Project highlights

  • Produce long-term global datasets of short-lived pollutants and precursors that will be used throughout the atmospheric modelling community
  • Develop fast and accurate retrieval schemes of short-lived pollutants and precursors
  • Compare the accuracy of fast schemes with more traditional retrieval approaches

Overview

Climate change and air quality are the most pressing environmental issues of our lifetime, and they are inextricably linked.

Nitrogen oxides (primarily produced through combustion processes) and volatile organic compounds are precursors of tropospheric ozone, a strong greenhouse gas and one of the largest components of the radiative forcing of climate (after carbon dioxide and methane).
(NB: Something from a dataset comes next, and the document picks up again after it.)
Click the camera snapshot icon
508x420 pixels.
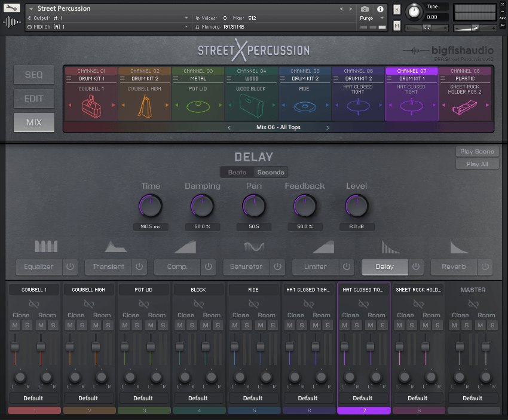[365, 9]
They are also precursors of secondary aerosols, also known as particulate matter, the most harmful form of air pollution, particularly if smaller than 2.5 micron in diameter (PM2.5) and are able to penetrate deep into the lungs, blood streams and brain, leading to ill health and premature death.  These aerosols are reflective, scattering solar radiation back to space, and tend to have a cooling effect on climate.  Therefore, efforts to improve air quality will likely lead to further increases in temperature.  On the other hand, these temperature increases will lead to changes in the chemistry associated with tropospheric ozone formation.  Increases in temperature will also lead to an increase in the VOCs emitted from vegetation, providing more ozone and PM2.5 precursor.
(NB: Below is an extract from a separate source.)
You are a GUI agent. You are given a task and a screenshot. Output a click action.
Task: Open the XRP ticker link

A number of atmospheric sounders, with low radiometric noise and high spectral resolution, measure upwelling radiances in the thermal infrared spectral region; from these measurements we can determine the concentrations of many short-lived pollutants and precursors, e.g. ammonia, largely arising from agricultural sources (primarily ammonia-based fertilizers and animal manure), which significantly contributes to the formation of PM2.5; isoprene, the dominant biogenic volatile organic compound emitted by vegetation, which is chemically reactive and leads to the production of tropospheric ozone and secondary aerosols; as well as a wealth of pollutants produced from fires, such as methanol, formic acid, peroxyacetyl nitrate, ethene, and ethyne.
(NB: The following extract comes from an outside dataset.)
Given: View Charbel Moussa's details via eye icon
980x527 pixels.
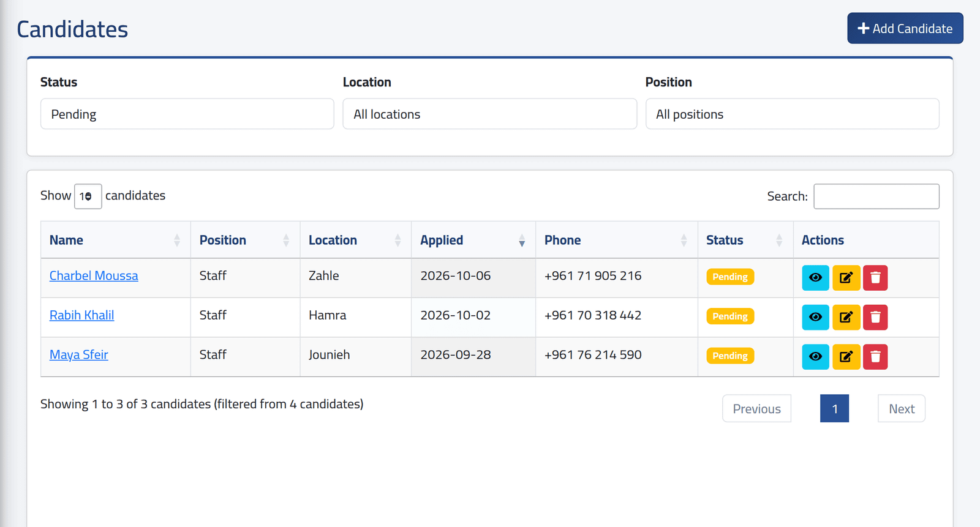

We live in an age when satellite-based measurements of atmospheric composition are becoming more and more ubiquitous.  The ever increasing amounts of data available, which are only going to increase in the future, will require smarter and faster computational methods to extract meaningful information from these observations.  Traditional retrieval methods based on line-by-line radiative transfer models are slow but accurate.  The challenge is to maintain this accuracy whilst significantly improving the speed.

CENTA Flagship

This is a CENTA Flagship Project

Host

National Centre for Earth Observation

Theme

  • Climate and Environmental Sustainability

Supervisors

Project investigator

  • Dr Jeremy Harrison (National Centre for Earth Observation and University of Leicester)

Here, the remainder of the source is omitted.